Following her marriage, Marguerite decided to reach for a dream and become a dancer. At about this time, she changed her first name to “Maya” and tweaked her last name a bit. She wrote plays (often to critical scorn), and she was in great demand as a performer on and off-stage.
Following a divorce, Angelou married South African Vus Make and she gave up her career for her husband. The couple moved to Ghana for a time, but America called to Angelou. 
She returned stateside to work with Martin Luther King Jr. and Malcolm X.
And she began writing in earnest.
I was extremely fortunate to get this book both in paper form and on CD. The problem is, I can’t decide which one to recommend to you. I loved them both.
On one hand, I enjoy listening to Dion Graham, the narrator on the audiobook. Graham’s voice itself is like poetry, and his strong performance brings Angelou’s experiences to life. 
On the other hand, I can’t imagine missing out on the photographs included in the book. Friends and followers of Angelou alike will find rarely-before-seen pictures in here, including some from Angelou’s early years and of her family.
As Angelou proceeds through her 80th decade, either of the versions of this wonderful, rich book would be great ways to fete her. 
“Maya Angelou: A Glorious Celebration” is a book about a life lived and one you will definitely enjoy.
 
‘SUCKAH’ REVIEW
How to Duck a Suckah” by Big Boom, 2008, Fireside Books, $15/$17.50 Canada, 175 pages: Your last relationship started out well, but it fizzled, fast. Sound familiar? Maybe you’ve been looking for Mr. Right in the wrong places. In the new book “How to Duck a Suckah” by Big Boom, you’ll learn first-hand ditching advice from a former suckah.
Big Boom says that he’s done some things in his day that you wouldn’t believe. That’s because he was a young suckah. By “suckah,” he means a man who has a serious relationship but cheats on his woman. Boom says there are lots of things you can do to avoid suckahs. First, he says, take time to learn who you really are. Then be true to the person you know yourself to be.
Once you find a man you think you can love forever, be safe and don’t let your new man rush you into something that makes you uncomfortable.
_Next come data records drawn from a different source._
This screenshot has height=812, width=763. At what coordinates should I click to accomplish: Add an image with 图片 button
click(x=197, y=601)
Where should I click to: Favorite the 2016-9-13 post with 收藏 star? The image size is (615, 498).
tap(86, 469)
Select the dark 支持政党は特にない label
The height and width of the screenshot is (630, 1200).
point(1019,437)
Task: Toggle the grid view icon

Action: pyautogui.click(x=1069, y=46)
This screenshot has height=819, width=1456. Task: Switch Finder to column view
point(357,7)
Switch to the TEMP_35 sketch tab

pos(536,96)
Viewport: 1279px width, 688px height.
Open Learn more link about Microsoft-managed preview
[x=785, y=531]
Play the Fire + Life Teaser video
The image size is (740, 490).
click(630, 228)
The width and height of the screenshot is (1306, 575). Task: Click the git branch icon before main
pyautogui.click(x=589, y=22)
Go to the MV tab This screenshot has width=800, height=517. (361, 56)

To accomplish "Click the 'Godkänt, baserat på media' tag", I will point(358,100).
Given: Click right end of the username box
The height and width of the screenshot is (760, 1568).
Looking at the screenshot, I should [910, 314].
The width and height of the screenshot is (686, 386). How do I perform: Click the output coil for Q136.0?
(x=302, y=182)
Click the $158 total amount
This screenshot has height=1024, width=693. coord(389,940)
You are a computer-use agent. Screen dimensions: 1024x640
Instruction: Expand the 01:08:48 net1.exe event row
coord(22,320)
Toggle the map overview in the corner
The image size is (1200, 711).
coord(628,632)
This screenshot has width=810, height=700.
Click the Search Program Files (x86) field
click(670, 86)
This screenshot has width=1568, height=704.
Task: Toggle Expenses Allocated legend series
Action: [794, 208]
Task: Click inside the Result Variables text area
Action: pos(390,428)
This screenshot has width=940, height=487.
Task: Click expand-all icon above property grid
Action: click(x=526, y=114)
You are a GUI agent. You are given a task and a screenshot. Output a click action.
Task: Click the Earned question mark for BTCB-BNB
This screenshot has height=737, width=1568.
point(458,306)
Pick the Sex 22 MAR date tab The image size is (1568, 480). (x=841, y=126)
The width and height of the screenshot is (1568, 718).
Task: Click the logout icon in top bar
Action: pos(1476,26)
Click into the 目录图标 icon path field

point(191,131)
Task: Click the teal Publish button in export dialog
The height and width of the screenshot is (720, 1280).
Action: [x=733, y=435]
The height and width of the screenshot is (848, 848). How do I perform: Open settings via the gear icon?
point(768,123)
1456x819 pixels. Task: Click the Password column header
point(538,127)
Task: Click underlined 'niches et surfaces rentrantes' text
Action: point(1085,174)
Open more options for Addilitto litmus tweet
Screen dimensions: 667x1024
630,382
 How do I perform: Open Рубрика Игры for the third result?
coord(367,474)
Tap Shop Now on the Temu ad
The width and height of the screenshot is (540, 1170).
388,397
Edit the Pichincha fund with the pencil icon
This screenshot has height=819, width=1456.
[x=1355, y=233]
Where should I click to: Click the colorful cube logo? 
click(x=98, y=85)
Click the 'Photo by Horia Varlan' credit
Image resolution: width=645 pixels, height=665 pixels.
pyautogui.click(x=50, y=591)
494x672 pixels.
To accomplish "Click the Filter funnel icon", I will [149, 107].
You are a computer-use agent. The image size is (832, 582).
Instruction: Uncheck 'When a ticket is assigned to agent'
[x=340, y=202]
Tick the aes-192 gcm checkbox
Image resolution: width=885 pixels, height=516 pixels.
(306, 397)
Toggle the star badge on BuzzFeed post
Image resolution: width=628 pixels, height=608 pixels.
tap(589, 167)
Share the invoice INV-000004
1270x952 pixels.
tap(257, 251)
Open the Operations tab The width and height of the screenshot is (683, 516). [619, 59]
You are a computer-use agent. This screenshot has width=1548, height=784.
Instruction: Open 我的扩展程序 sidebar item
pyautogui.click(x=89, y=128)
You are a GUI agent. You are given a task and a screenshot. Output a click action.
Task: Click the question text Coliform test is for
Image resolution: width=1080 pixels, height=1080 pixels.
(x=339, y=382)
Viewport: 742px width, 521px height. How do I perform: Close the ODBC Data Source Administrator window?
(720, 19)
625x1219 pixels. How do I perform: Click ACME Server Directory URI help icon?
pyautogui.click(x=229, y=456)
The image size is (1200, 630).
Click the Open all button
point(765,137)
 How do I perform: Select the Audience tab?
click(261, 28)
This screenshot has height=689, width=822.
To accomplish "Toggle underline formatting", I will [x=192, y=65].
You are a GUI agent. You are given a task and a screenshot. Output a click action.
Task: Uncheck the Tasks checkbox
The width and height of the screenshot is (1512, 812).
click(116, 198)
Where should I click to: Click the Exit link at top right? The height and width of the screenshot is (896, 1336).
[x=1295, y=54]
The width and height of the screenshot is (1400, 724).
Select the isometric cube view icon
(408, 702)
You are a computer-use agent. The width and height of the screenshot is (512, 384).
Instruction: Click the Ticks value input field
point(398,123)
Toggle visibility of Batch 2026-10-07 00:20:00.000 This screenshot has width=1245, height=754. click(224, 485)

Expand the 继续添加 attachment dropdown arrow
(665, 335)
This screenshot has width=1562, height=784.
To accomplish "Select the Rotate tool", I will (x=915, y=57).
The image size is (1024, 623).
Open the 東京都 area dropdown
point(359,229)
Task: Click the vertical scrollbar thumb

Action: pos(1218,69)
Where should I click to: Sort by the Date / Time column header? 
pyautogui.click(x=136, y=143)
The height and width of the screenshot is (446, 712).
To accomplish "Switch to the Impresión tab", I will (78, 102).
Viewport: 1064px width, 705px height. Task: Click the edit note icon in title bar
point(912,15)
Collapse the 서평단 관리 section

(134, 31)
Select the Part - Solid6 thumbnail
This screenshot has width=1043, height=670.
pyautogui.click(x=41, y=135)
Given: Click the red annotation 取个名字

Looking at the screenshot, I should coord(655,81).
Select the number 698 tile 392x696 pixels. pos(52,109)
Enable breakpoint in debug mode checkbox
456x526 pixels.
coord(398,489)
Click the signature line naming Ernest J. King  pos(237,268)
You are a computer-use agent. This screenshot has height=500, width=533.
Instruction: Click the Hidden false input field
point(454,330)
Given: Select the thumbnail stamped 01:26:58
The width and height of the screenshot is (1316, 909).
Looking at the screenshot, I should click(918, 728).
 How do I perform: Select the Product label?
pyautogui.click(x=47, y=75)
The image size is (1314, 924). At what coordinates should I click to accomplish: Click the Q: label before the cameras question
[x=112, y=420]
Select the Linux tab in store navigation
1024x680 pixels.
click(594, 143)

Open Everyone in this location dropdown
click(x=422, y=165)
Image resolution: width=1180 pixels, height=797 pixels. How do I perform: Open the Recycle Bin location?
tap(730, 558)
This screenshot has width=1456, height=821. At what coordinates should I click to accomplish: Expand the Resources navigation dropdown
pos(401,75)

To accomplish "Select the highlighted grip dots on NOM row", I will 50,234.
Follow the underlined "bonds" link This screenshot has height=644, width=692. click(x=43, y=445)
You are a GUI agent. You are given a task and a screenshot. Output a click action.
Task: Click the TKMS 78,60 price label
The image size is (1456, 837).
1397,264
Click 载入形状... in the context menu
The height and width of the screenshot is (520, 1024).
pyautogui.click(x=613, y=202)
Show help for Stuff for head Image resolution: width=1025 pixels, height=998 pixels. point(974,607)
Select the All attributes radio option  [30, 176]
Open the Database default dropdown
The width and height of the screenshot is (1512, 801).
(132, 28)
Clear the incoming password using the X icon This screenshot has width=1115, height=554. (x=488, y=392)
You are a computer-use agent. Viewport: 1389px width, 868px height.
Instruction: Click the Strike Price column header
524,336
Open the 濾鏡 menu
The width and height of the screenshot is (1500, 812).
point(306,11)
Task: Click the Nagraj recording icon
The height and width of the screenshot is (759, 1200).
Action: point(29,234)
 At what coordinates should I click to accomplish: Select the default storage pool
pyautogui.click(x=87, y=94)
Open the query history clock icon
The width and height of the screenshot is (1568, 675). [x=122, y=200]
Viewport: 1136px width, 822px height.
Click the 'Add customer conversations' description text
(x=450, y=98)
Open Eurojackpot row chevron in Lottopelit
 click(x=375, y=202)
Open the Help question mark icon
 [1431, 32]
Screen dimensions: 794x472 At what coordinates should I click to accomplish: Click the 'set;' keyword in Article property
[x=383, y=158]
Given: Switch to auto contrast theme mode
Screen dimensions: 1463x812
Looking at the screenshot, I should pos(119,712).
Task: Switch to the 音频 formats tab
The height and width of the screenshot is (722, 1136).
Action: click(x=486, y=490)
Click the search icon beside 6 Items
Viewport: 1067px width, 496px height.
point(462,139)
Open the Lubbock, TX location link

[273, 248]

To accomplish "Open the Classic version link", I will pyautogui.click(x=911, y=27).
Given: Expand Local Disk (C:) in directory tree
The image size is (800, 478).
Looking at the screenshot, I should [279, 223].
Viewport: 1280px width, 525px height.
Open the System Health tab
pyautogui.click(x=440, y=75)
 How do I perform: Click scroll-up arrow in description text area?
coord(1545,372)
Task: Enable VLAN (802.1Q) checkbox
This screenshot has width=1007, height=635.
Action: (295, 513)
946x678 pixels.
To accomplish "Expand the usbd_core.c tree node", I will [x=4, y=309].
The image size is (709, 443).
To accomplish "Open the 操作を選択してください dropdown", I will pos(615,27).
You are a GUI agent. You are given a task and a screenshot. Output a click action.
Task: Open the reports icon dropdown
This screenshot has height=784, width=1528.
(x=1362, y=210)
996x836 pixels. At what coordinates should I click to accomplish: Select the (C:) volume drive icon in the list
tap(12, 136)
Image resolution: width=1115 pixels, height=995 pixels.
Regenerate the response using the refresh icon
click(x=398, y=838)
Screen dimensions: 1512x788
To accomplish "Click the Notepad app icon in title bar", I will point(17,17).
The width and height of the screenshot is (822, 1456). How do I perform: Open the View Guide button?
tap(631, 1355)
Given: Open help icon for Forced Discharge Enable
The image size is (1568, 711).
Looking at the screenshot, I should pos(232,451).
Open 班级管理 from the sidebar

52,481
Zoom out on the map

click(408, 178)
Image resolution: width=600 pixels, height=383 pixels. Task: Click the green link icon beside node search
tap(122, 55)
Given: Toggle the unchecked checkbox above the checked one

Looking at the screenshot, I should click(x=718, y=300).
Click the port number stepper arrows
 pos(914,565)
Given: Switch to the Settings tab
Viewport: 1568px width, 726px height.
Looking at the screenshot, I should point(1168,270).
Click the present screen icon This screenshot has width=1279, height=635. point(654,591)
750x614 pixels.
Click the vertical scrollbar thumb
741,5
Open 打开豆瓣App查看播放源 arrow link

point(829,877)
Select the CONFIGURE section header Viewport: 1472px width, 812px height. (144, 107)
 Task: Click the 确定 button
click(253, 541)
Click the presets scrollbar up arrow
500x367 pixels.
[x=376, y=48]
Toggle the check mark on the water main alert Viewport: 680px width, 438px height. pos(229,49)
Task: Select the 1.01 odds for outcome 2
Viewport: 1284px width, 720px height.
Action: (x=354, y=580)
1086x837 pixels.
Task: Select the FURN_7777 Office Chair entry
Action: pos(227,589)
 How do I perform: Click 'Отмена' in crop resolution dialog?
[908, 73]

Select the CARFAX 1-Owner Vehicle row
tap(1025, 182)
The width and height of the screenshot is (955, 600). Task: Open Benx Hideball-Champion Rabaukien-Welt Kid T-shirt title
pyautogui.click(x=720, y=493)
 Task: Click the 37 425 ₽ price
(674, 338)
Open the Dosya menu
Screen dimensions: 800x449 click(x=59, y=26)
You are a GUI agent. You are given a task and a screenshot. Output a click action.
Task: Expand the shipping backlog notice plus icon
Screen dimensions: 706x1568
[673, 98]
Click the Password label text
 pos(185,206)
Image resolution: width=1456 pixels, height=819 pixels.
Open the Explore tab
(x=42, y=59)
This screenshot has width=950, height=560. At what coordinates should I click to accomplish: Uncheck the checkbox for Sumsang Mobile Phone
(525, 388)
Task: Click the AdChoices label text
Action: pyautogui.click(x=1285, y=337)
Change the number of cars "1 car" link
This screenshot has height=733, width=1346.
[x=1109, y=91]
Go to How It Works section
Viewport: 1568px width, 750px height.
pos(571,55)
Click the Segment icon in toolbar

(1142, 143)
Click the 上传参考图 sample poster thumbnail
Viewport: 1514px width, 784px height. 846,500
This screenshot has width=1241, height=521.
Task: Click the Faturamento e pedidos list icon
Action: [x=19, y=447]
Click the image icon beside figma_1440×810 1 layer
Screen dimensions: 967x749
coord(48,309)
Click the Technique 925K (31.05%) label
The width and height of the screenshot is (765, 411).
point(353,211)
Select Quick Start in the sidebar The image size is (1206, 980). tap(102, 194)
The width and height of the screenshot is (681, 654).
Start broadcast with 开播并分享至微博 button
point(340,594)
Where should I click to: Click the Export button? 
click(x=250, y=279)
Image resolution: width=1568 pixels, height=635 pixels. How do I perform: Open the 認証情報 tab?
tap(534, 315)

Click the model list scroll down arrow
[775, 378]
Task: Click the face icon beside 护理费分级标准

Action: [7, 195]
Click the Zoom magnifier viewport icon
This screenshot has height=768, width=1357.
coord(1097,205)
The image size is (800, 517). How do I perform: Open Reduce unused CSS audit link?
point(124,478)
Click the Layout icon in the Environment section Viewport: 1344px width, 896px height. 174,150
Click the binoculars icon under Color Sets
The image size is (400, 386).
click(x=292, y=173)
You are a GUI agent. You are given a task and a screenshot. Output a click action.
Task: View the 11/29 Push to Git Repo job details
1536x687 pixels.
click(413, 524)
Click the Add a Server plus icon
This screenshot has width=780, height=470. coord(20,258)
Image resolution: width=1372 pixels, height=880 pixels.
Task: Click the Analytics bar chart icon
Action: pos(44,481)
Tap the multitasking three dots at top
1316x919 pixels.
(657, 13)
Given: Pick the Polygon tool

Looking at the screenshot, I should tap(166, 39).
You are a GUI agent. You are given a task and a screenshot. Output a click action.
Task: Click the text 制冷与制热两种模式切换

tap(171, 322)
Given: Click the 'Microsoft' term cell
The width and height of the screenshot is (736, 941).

Dig into his history and find out who he is. Let’s say you found someone you love, but he turned out to be a true suckah. What next? Boom says you should never put up with abuse of any sort. Get out of a bad relationship, fast. Most of all, enjoy being a woman. Pick yourself up when things get lousy, and get back into the race. There are good men out there.
Oh, my. I had such high hopes for this book.
“How to Duck a Suckah” seems to be written with a woman’s best interests in mind; in fact, author Big Boom calls himself “The Bodyguard for Women’s Hearts.” He gives some good advice, but he also gives plenty of bad.
Why, for instance, does his book take readers from supposedly-real “Pimp Rules” to the necessity for nice, matching underwear? Child-rearing advice is in here, but I didn’t see how that related to ditching a man. Neither did misogynistic statements like “Girls follow, men lead. Girls are not supposed to be in the front” and “We (men) don’t need that … talking, because you are the one who got this mess started, anyway.” Despite the title, I thought much of Boom’s advice was more about making an overly-demanding man happy and less about how to get rid of an unwanted boyfriend or pest.
“How to Duck a Suckah” is not the light-hearted book I had hoped it would be. Instead, it’s scattered and not very useful to women who know their minds. Unless you’re in an abusive relationship that you honestly, truly don’t know how to escape, consider this a book to duck. 
 
TERRI SCHLICHENMEYER has been reading since she was 3 years old and never goes anywhere without a book. She lives on a hill in Wisconsin with two dogs and 11,000 books.